The past year was the busiest year for lease signings since 2019, which has brokers and real estate analysts optimistic that some of that less desirable space may get scooped up soon. In addition, a record-low 474,000 square feet of new office space is in Atlanta’s pipeline, so there will be almost no new space to spur new competition.
“There’ll be a period of time where there will be no new (office building) deliveries in Atlanta,” said Will Yowell, vice chairman with CBRE’s Capital Markets Institutional Properties Group in Atlanta. “When you’re not delivering space in a growing economy, we will absorb the space and we’ll start to see that vacancy rate come down quite a bit.”
Credit: arvin.temkar@ajc.com
Credit: arvin.temkar@ajc.com
Caswell, of Normandy Partners, said unrealistic workplace expectations that were formed during the pandemic are also starting to fade. To initially woo back workers, he said many companies felt they needed “the coolest, most attractive office that was hip for employees like it was some silly mouse trap.”
“I think that the sensitives there have dwindled,” he said. “People still want high-quality office space, wherever they are, but it doesn’t need to have glass everywhere, have open ceilings and look like a Google HQ.”
The pandemic lasted long enough for some workplace habits to feel like they’d become permanent, Connolly said.
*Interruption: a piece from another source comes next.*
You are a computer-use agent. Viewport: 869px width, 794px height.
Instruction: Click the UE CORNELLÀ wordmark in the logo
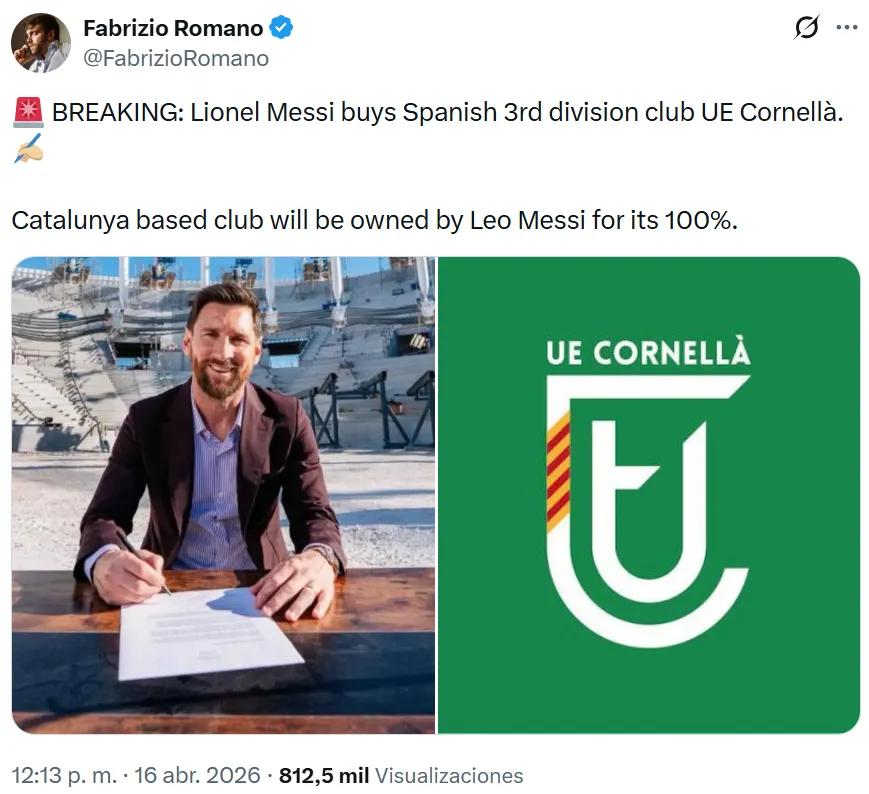click(x=648, y=353)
While the office market is poised for a broad recovery in the coming quarters, he said it’ll take time for some of those habits to fade.
Credit: arvin.temkar@ajc.com
Credit: arvin.temkar@ajc.com
“The pandemic lasted longer than we all would have hoped, and ultimately, that was three-plus years of behaviors becoming entrenched,” he said. “Likewise, it’ll probably take three-plus years for those habits to become unentrenched.”